=== Data excerpts ===
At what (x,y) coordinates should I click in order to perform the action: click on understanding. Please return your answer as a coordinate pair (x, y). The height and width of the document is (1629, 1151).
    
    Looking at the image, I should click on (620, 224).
* * *
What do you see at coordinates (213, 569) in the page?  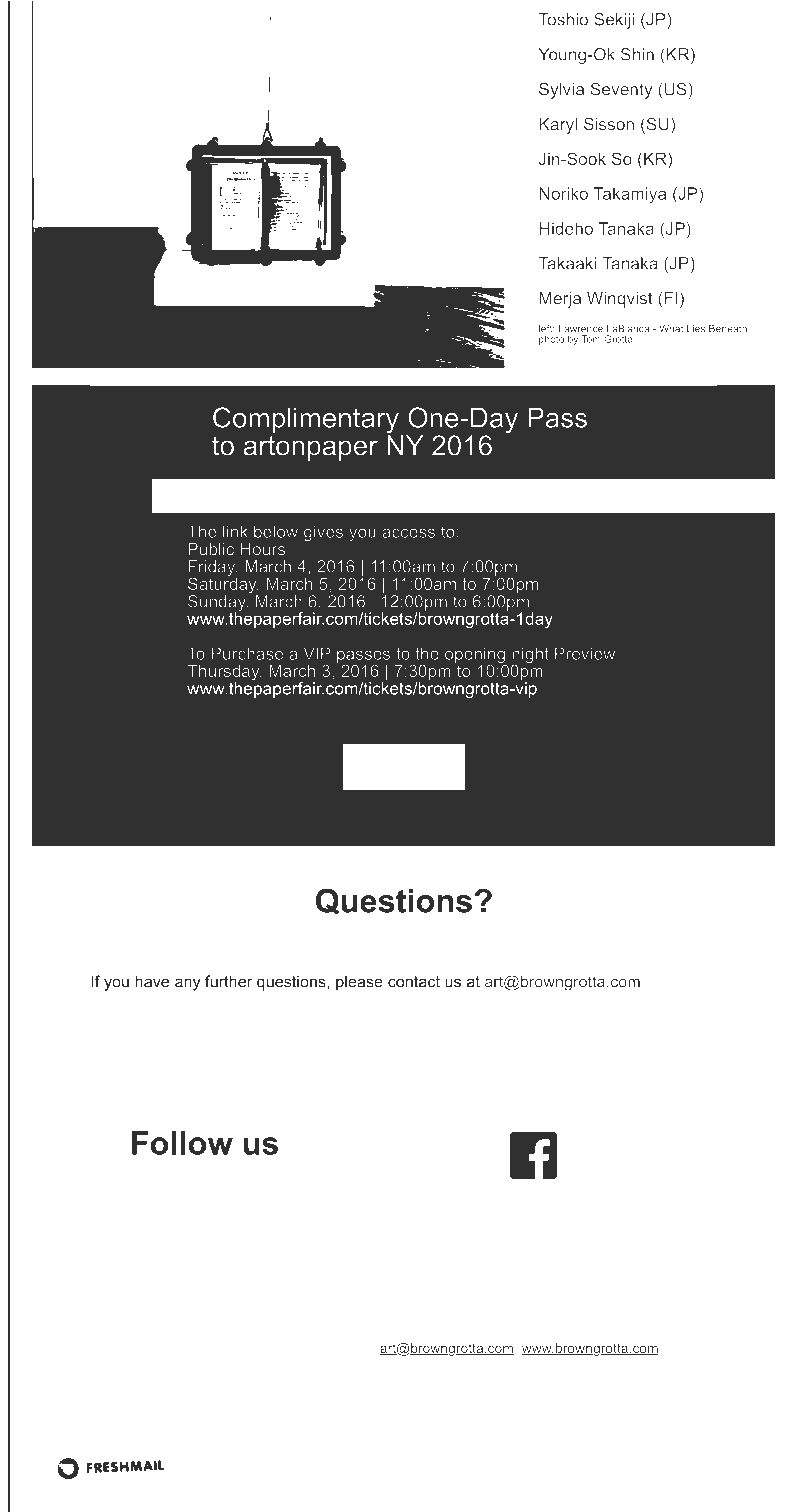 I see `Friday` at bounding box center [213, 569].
--
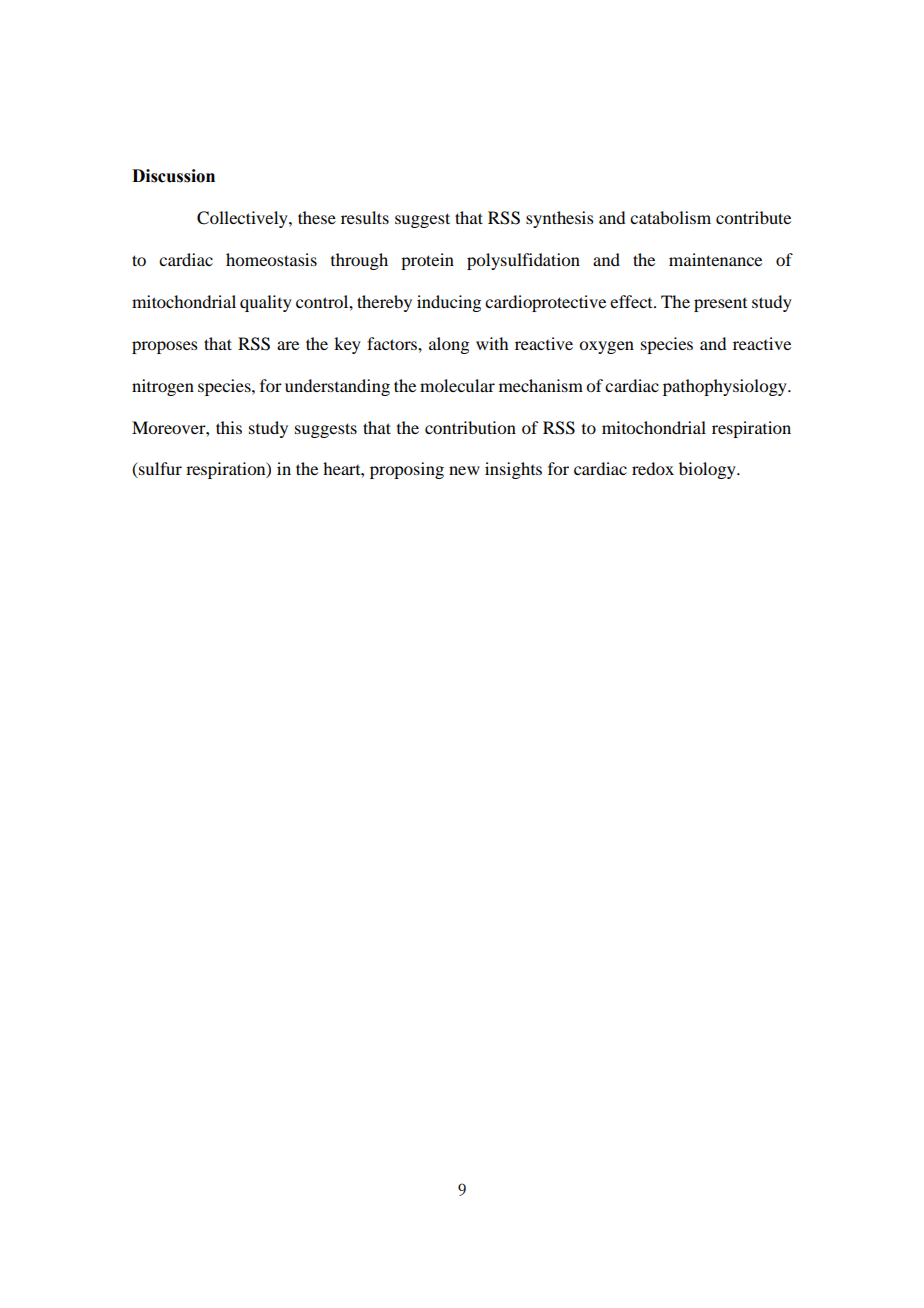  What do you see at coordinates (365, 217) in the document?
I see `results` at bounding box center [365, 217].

=== Written exercise ===
Starting at the line that contains "At what (x,y)" and ending at the line that contains "Looking at the", lay out that stretch of the listing as a numbered list, leaving out any blank lines.

=== Output for this task ===
1. At what (x,y) coordinates should I click in order to perform the action: click on understanding. Please return your answer as a coordinate pair (x, y). The height and width of the document is (1629, 1151).
2.     Looking at the image, I should click on (620, 224).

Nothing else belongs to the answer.